9. The battery according to any one of claims 1 to 8, wherein the electrical core (300) includes a first sub-electrical core (310) and a second sub-electrical core (320), the first sub-electrical core (310) and the second sub-electrical core (320) being disposed along a length direction of the battery case (100), the terminal assembly (200) electrically connecting the first sub-electrical core (310) and the second sub-electrical core (320) at the same time;

wherein the recess (130) is provided at an intermediate position in the longitudinal direction of the first housing member (110).

10. The battery according to claim 9, wherein there are two of said post assemblies (200), both of said post assemblies (200) being located within said recess (130).

11. The battery according to claim 10, wherein a liquid injection hole (170) is provided in the first housing member (110), the liquid injection hole (170) being located between two of the pole assemblies (200).

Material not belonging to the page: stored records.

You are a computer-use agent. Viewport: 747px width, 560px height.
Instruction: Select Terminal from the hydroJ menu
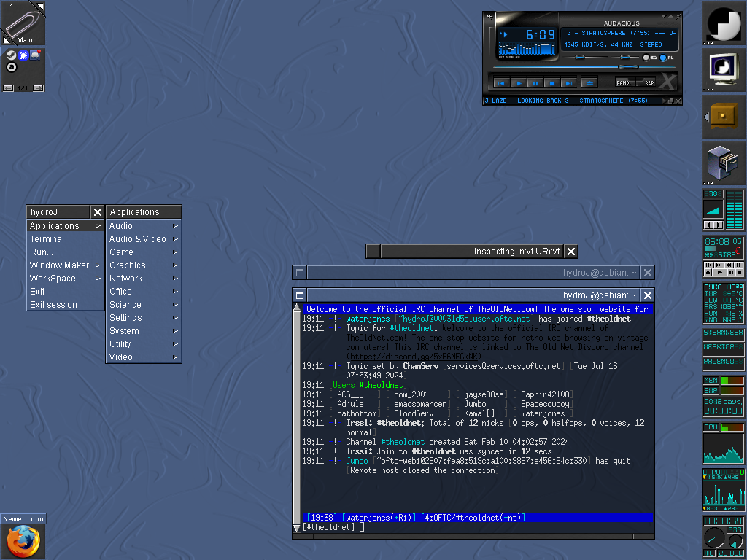47,239
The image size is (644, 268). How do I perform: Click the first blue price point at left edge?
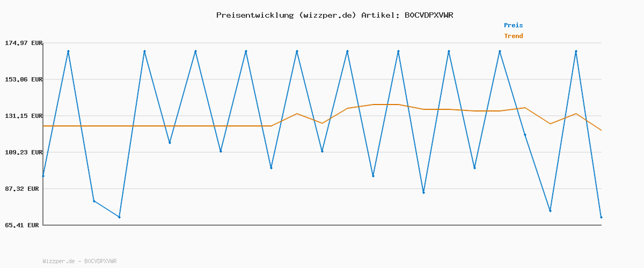tap(43, 176)
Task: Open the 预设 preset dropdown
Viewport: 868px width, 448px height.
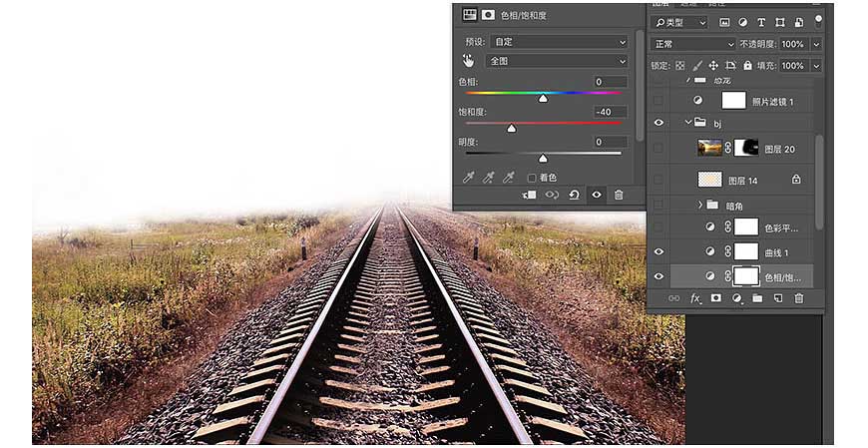Action: click(x=559, y=42)
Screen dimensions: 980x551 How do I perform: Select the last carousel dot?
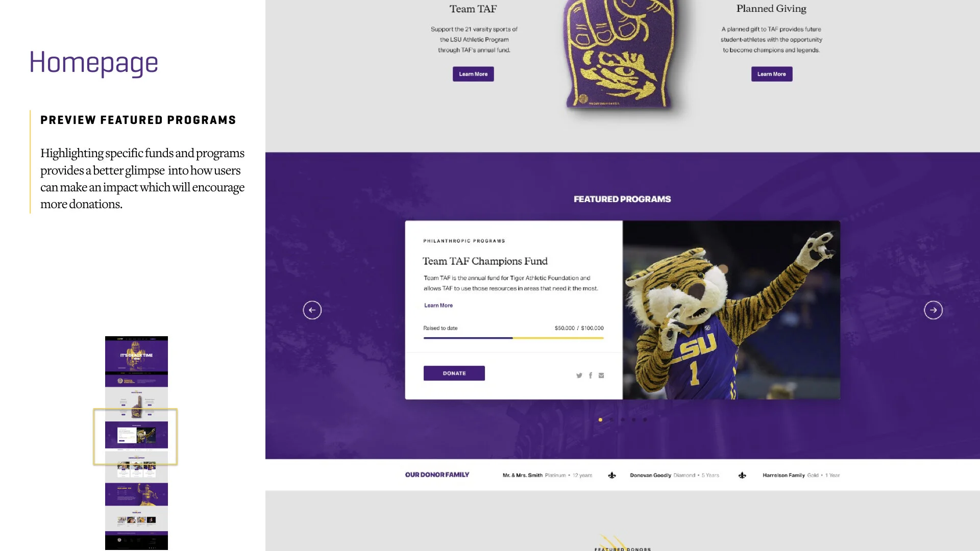pos(645,420)
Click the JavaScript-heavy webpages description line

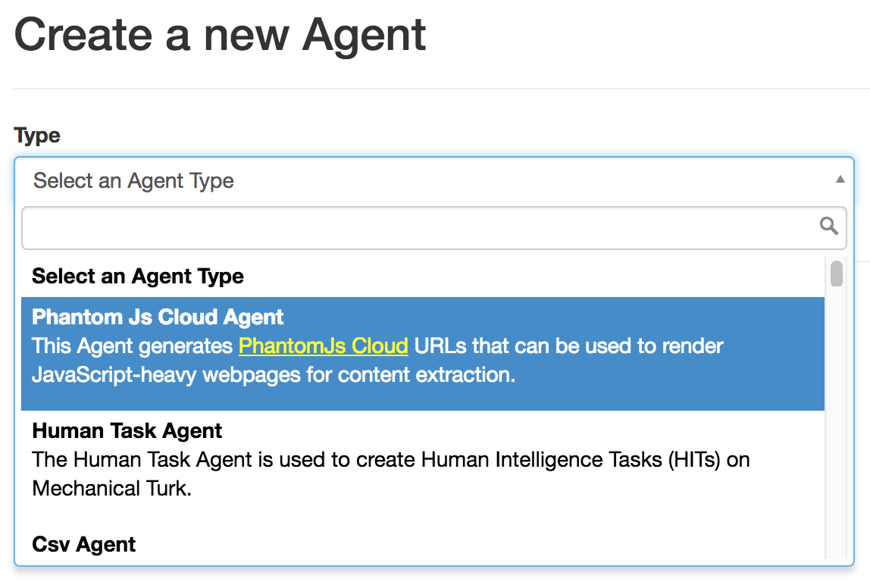coord(274,375)

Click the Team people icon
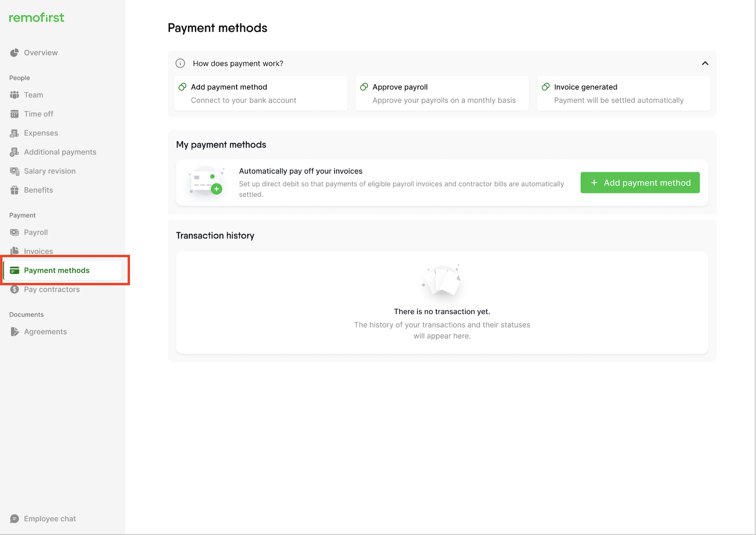click(x=14, y=95)
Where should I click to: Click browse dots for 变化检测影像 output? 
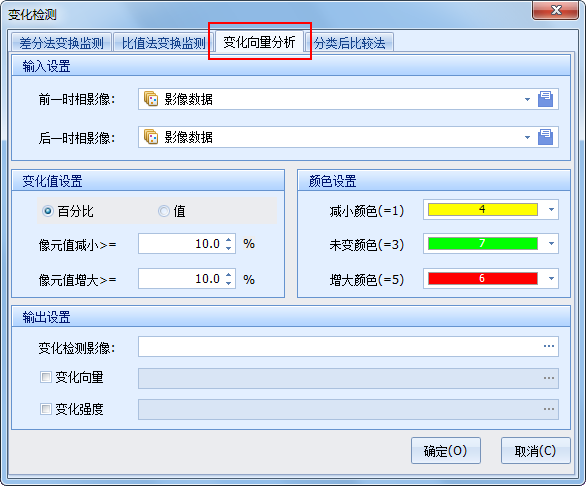549,346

12. The battery according to any one of claims 1 to 8, wherein the battery case (100) is further formed with two first small surfaces (103) and two second small surfaces (104) that are disposed opposite to each other, an area of the first small surfaces (103) being larger than an area of the second small surfaces (104), and an area of each of the first large surfaces (101) and the second large surfaces (102) being larger than an area of the first small surfaces (103);

wherein a recess (140) communicating with the recess (130) is formed on the first small surface (103), the recess (140) being for receiving a busbar for connection with the pole assembly (200).

13. The battery according to any one of claims 1 to 8, wherein the length of the battery case (100) is not less than 500mm.

14. The battery according to any one of claims 1 to 8, wherein the battery is a quadrangular-type battery.